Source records
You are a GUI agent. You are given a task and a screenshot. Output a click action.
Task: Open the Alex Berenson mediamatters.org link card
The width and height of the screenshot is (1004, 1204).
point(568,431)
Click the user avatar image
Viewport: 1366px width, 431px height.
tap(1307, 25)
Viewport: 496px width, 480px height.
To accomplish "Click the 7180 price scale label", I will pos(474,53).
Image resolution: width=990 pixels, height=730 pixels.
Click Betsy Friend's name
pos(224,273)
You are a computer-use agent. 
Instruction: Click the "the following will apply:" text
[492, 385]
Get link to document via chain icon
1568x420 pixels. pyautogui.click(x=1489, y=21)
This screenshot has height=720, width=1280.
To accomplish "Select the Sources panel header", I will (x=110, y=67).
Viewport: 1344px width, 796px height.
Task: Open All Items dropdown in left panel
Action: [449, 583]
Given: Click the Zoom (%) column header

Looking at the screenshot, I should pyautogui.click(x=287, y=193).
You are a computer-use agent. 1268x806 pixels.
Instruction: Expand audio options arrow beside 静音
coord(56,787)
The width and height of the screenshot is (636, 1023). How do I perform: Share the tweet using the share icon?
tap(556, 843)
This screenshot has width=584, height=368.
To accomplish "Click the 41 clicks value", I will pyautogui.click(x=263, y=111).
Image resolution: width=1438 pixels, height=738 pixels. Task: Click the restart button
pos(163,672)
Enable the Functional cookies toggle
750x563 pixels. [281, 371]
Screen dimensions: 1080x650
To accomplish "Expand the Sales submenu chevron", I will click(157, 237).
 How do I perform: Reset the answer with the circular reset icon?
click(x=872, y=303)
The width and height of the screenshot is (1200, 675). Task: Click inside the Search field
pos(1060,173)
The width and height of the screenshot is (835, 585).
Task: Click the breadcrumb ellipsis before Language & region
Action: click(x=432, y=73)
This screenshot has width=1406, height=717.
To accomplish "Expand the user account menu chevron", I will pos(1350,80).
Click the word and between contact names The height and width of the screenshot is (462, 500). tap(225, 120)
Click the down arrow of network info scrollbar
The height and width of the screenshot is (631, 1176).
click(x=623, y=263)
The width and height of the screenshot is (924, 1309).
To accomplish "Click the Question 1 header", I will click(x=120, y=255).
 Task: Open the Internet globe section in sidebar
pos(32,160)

Required action: A word-for-word copy of the entries, from the first line through the line containing "This screenshot has width=1406, height=717.", is the whole answer.

Problem solution:
You are a GUI agent. You are given a task and a screenshot. Output a click action.
Task: Open the Alex Berenson mediamatters.org link card
The width and height of the screenshot is (1004, 1204).
point(568,431)
Click the user avatar image
Viewport: 1366px width, 431px height.
tap(1307, 25)
Viewport: 496px width, 480px height.
To accomplish "Click the 7180 price scale label", I will pos(474,53).
Image resolution: width=990 pixels, height=730 pixels.
Click Betsy Friend's name
pos(224,273)
You are a computer-use agent. 
Instruction: Click the "the following will apply:" text
[492, 385]
Get link to document via chain icon
1568x420 pixels. pyautogui.click(x=1489, y=21)
This screenshot has height=720, width=1280.
To accomplish "Select the Sources panel header", I will (x=110, y=67).
Viewport: 1344px width, 796px height.
Task: Open All Items dropdown in left panel
Action: [449, 583]
Given: Click the Zoom (%) column header

Looking at the screenshot, I should pyautogui.click(x=287, y=193).
You are a computer-use agent. 1268x806 pixels.
Instruction: Expand audio options arrow beside 静音
coord(56,787)
The width and height of the screenshot is (636, 1023). How do I perform: Share the tweet using the share icon?
tap(556, 843)
This screenshot has width=584, height=368.
To accomplish "Click the 41 clicks value", I will pyautogui.click(x=263, y=111).
Image resolution: width=1438 pixels, height=738 pixels. Task: Click the restart button
pos(163,672)
Enable the Functional cookies toggle
750x563 pixels. [281, 371]
Screen dimensions: 1080x650
To accomplish "Expand the Sales submenu chevron", I will click(157, 237).
 How do I perform: Reset the answer with the circular reset icon?
click(x=872, y=303)
The width and height of the screenshot is (1200, 675). Task: Click inside the Search field
pos(1060,173)
The width and height of the screenshot is (835, 585).
Task: Click the breadcrumb ellipsis before Language & region
Action: click(x=432, y=73)
This screenshot has width=1406, height=717.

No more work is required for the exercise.